Among this year’s revelations were new trailers for Snow White, Mufasa: The Lion King and the new streaming Marvel series Agatha All Along. But there were also sneak-peeks at projects still in production, including the Star Wars film The Mandalorian & Grogu, the next Avatar film, the second season of the Star Wars series Andor, the film Tron: Ares, and confirmations for Toy Story 5, Frozen 3 and Frozen 4.
This year’s D23 is acutely significant, coming off the back of a rough couple of years for the studio. Several Disney animated films Strange World, Encanto and Lightyear bombed – a deep cut for a studio built on animation – while The Marvels was a rare dud on the studio’s hit Marvel slate and Indiana Jones and the Dial of Destiny was, well, not Indiana Jones’s finest hour.
Since the return of the studio’s charismatic, almost totemic CEO Bob Iger, its fortunes have turned around. Inside Out 2 has become the highest-grossing animated movie of all time with $US1.5 billion in box office takings, Deadpool & Wolverine is hurtling towards $US1 billion of its own, and there is enormous buzz around Moana 2, the sequel to a film which, in 2023, set streaming records.
Disney has “returned to glory with a vengeance”, Comscore senior media analyst Paul Dergarabedian told CNBC last week. “They are in the midst of phenomenal comeback year for the studio.”
■ ■ ■ ■ ■ ■ ■
> TASK LIST:
**A)** According to the D23 passage, which film became the highest-grossing animated movie of all time?
**B)** List every project in the D23 passage that received a sneak-peek while still in production.
**C)** Resume the D23 passage after its final sentence, keeping its subject and tone.
The material after this passage is not needed for any of the work here.
■ ■ ■ ■ ■ ■ ■
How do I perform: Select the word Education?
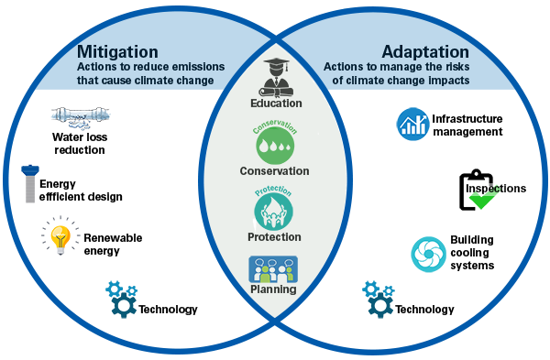pos(275,104)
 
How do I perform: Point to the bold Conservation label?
pos(274,171)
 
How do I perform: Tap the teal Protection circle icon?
pos(274,211)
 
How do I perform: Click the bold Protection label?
pos(274,237)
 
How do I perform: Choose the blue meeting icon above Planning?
pos(274,269)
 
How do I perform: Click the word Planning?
pos(273,289)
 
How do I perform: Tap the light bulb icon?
pos(60,237)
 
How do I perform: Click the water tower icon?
pos(31,182)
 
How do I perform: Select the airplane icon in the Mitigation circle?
pos(82,116)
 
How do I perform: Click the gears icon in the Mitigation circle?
pos(122,299)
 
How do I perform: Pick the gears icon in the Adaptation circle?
pos(379,299)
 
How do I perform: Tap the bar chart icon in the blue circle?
pos(412,124)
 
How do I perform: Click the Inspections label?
pos(497,189)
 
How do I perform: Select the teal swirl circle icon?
pos(428,254)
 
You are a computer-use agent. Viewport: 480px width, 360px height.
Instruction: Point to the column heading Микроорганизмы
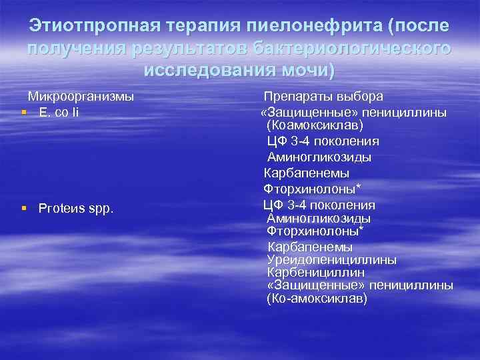(81, 96)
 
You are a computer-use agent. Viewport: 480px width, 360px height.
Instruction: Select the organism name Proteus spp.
(76, 209)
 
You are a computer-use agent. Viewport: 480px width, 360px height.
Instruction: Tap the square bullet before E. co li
(25, 111)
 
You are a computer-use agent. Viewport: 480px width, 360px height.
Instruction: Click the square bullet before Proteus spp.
(25, 209)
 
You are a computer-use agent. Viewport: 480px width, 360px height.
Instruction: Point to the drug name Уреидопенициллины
(331, 259)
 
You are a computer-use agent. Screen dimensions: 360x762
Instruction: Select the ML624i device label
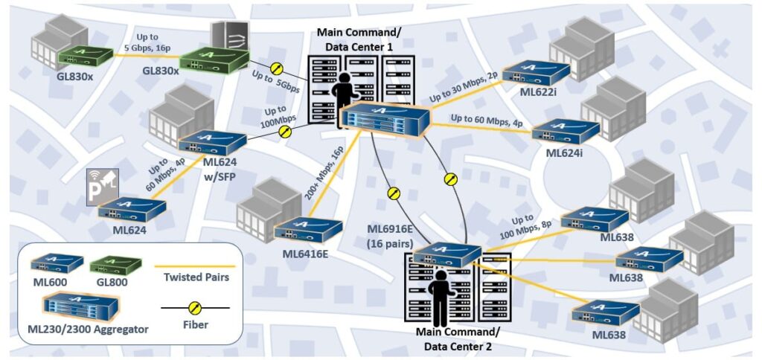[x=567, y=152]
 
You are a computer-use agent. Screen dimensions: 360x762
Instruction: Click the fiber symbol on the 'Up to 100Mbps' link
[x=284, y=132]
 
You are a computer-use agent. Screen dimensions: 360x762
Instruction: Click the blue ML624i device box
[x=564, y=132]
■ ■ ■ ■ ■ ■ ■
> RESULTS OF THE TASKS:
**A)** Inside Out 2

**B)**
- The Mandalorian & Grogu
- the next Avatar film
- the second season of Andor
- Tron: Ares

**C)**
D23 also hosts three stadium “showcases” during the convention with crowds of about 12,000 sponsored by Visa, tickets for which are not included in the convention pass. The net effect: Disney shifts a substantial amount of their costs for D23 off their books.
Ayaz highlights the importance of using a tool like D23 in a rapidly changing media landscape, in particular, to connect with segments of the audience who have disconnected from traditional marketing methodologies, such as Gen Z.
“They spend a lot of time on their phones, they do not watch television the way that [earlier] generations have and do, and one of the greatest challenges is that they don’t necessarily engage with traditional marketing and advertising,” Ayaz said.
“They actually avoid advertising on social and mobile, so when we are marketing and when we are promoting, we have to make it feel organic and authentic to them,” he said. “It is a very different generation, but I think it’s a huge opportunity for us to engage with them in an authentic way.”
Perhaps the most misunderstood element of the Disney puzzle in mainstream consumer media is the balance between the various elements of the company’s core businesses.
The perception of Disney as a Hollywood film studio under-measures the importance and emphasis the company places on its theme park, cruise line and other businesses.
At D23, the announcement of a new theme park “land”, or a new Disney-branded cruise product, or this year’s announcement that the company’s iconic Disneyland in California will expand in size by almost 50 per cent in the coming years, is met with the same kind of cult-like excitement from fans as news of a new Star Wars, Marvel or Frozen movie.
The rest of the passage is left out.